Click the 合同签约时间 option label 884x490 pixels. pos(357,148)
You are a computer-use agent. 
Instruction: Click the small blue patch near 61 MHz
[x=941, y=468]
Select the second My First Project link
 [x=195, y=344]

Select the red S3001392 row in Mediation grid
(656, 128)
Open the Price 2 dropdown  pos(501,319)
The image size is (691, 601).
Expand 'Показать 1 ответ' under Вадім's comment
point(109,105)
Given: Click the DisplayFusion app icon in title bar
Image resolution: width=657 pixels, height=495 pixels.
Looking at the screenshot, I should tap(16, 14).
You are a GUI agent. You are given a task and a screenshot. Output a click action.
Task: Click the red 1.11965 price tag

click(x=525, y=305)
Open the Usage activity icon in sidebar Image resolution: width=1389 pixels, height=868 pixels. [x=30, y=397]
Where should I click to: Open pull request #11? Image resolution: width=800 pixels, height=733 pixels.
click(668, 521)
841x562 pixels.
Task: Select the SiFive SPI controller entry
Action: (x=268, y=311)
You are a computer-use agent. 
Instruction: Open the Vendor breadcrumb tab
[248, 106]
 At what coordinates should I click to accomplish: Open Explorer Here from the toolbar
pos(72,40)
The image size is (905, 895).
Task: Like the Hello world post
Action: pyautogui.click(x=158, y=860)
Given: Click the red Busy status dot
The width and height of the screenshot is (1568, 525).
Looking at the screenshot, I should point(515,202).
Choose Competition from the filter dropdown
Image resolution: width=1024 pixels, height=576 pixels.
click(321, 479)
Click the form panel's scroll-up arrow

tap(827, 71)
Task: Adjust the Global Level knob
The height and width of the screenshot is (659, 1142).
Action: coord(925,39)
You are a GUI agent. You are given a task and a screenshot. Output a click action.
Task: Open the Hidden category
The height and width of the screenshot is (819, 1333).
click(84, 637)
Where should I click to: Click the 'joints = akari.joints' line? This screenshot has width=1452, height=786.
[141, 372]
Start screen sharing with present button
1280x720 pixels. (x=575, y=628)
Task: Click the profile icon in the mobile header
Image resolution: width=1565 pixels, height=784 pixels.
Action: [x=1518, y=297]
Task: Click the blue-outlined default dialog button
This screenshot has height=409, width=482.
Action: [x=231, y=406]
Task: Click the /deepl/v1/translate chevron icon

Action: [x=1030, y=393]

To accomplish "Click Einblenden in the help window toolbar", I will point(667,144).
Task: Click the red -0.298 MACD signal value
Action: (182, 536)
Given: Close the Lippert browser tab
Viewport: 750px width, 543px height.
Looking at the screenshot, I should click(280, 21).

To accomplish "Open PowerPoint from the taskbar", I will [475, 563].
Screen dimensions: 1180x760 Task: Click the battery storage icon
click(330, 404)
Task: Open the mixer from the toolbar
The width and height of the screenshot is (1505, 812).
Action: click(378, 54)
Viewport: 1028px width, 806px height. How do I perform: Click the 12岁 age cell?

_INSTRUCTIONS FOR THE TASK:_ From the records above, report the number of lines that hold the string "dropdown" and add nothing.

_SOLUTION:_ 2